I recently had the brainfart idea that making a QIF importer for TFM was a good idea. For those of you not in the know, a .QIF is a "Quicken Interchange Format" file. It's simply a list of transactions.
Or is it?
Hah, it isn't. You can also store categories, accounts, arbitrary data, etc, in it. And the best part is that none of this is really standard. The format has no formal layout; you can pretty much stash things into the file any way you please. It gets better, because there is no standard date format or currency denotation.
When I examined my first .QIF file, I thought "well this should be easy!". Dates, for example, were formatted MM/DD/YY. Easy enough.
So I went into Quicken to export some data, just to see if it does anything different than my bank. It spit out a file that looks almost nothing like the one my bank gave me.
The most WTF thing ever: dates were formatted like this:
:mM 'dD /yY
For example, today would look like:
":3 ' 9 / 6"
What. The. Hell?!
Since when is that a valid date format... anywhere?!
Not wanting to give up after hopelessly comming to the conclusion that a homebrewed solution is going to be significantly more difficult than I originally anticipated, I decided to take a look at GNUCash's implementation of a QIF importer.
Hahahaha. Hoh boy. Not only does it mix C++ and Scheme and Regex code altogether in one giant mess, they use huge undocumented macros all over the place, and have even typedeffed their types into oblivion.

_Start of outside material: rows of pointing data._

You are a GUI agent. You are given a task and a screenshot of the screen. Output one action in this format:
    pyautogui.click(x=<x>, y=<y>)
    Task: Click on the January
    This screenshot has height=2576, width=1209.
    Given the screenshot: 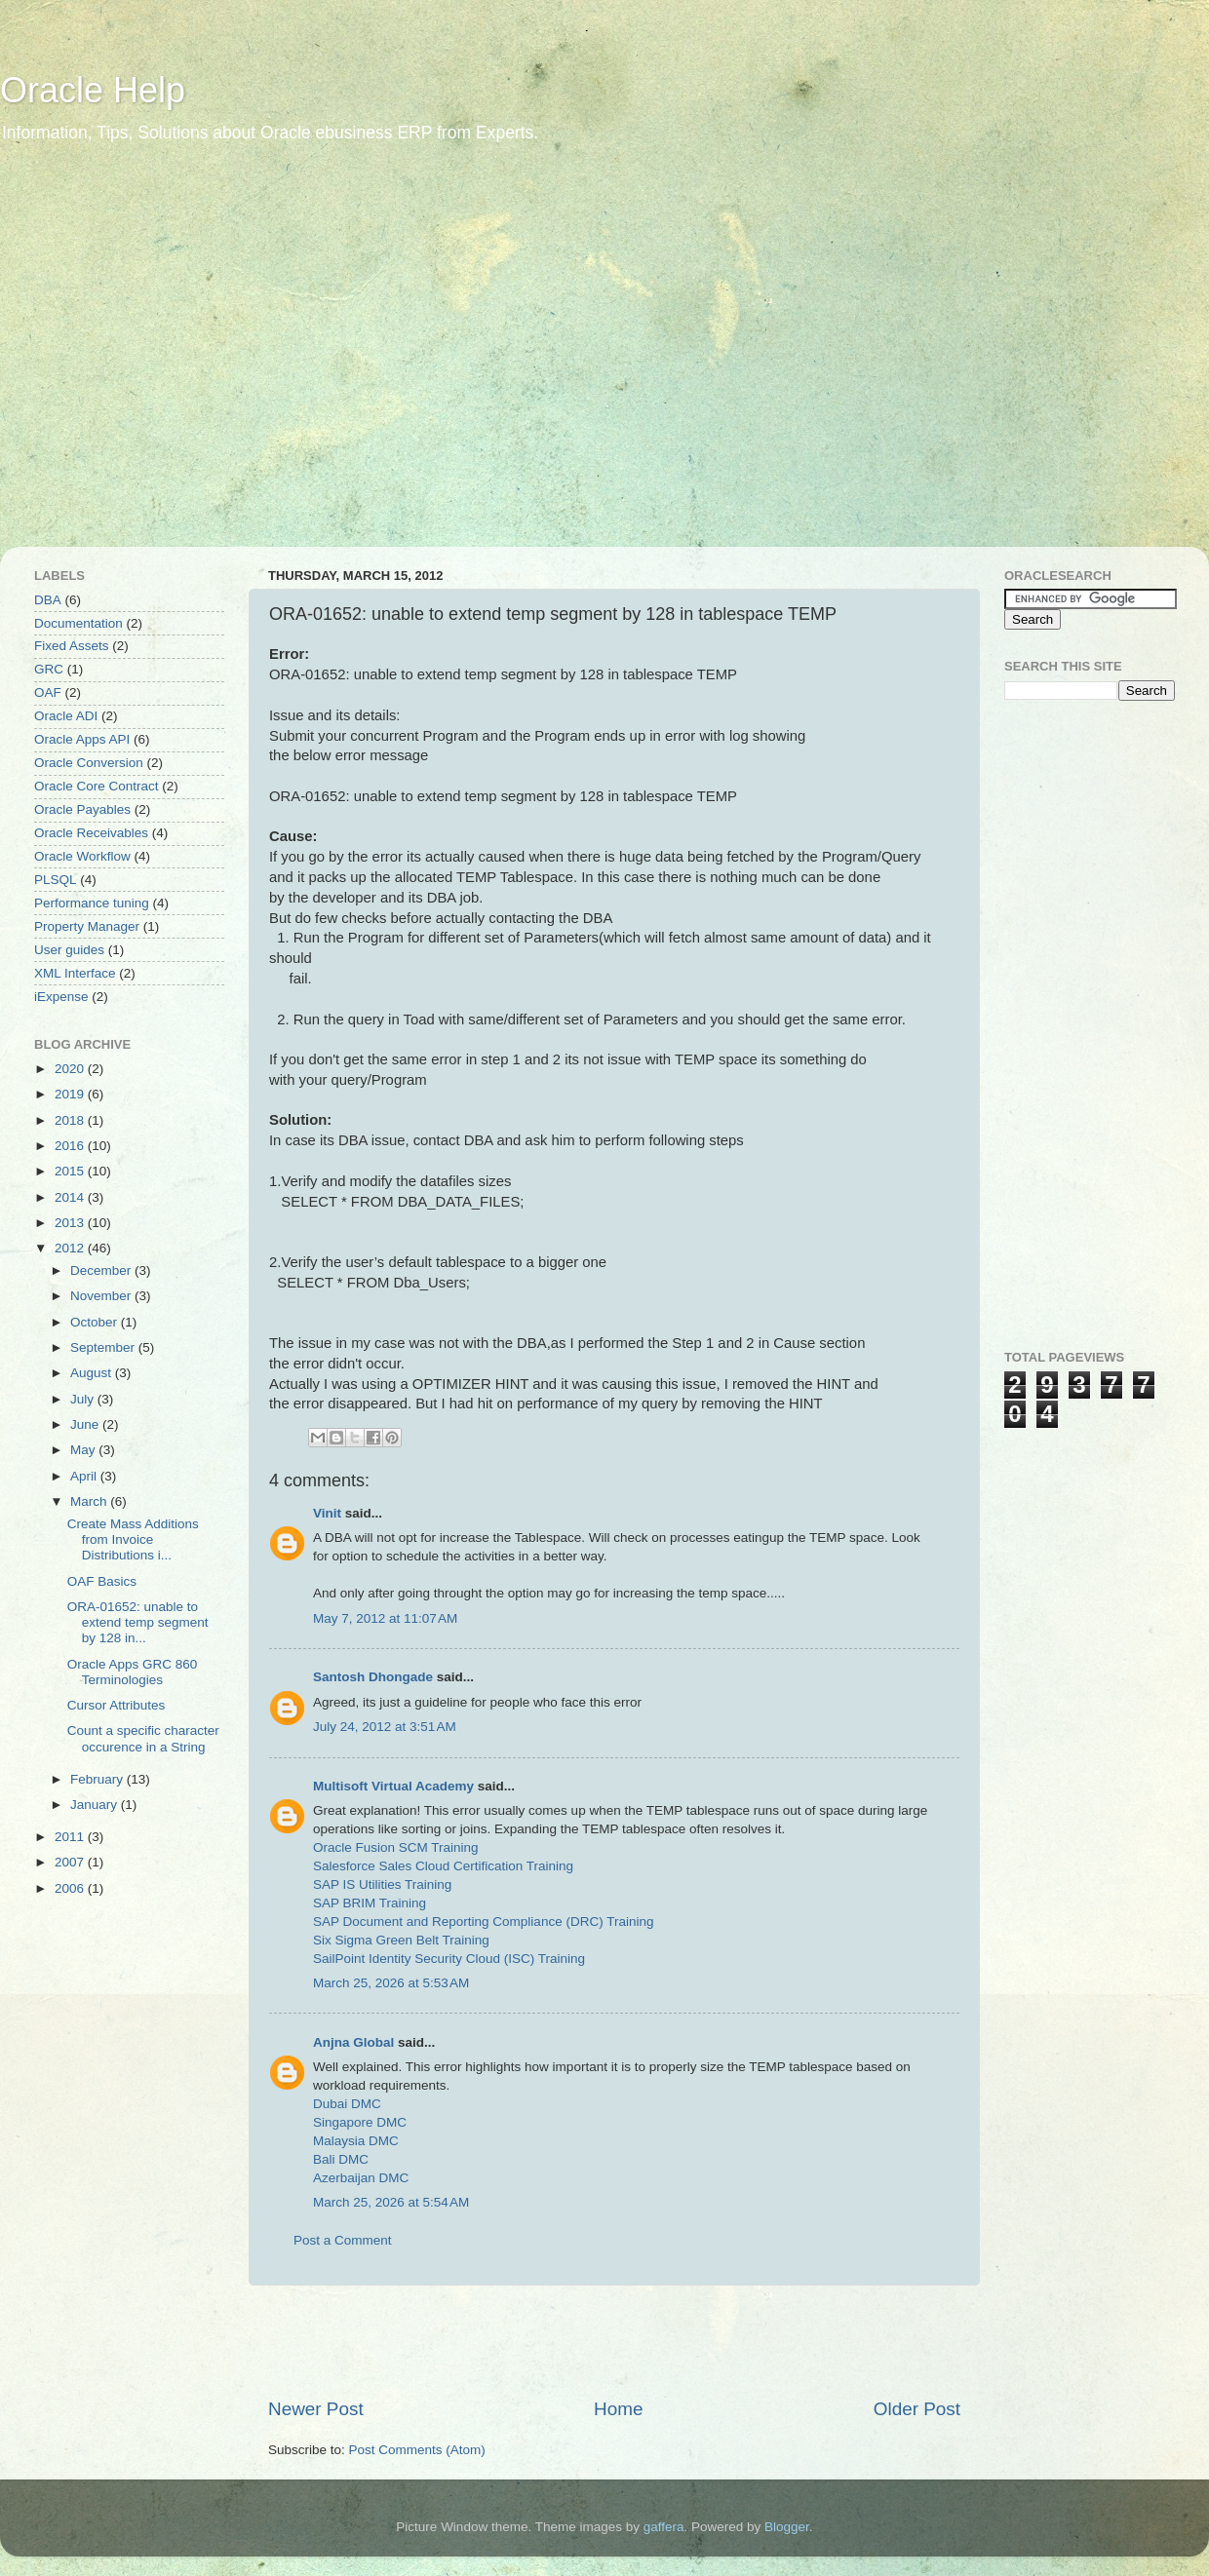 What is the action you would take?
    pyautogui.click(x=95, y=1804)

gboolean? Come on! I mean, yeah, it's a good idea to typedef types in case you're going to different platforms where the bitsizes are different (though to be honest, I've never actually run into this; and it seems like a purely academic exercise in reality)... but typedeffing a boolean? What, are you afraid that someday someone's going to port your program to a system that supports Filenotfoundian logic?
So anyway, I've given up on QIF's. I may come back to it someday if I ever find a pressing need to be able to import them, but for now... it's just too ridiculous, and I'd rather not fan the flames by supporting an idiotic file format any further.
Just finished invoicing for the pay period, actually. Yay me.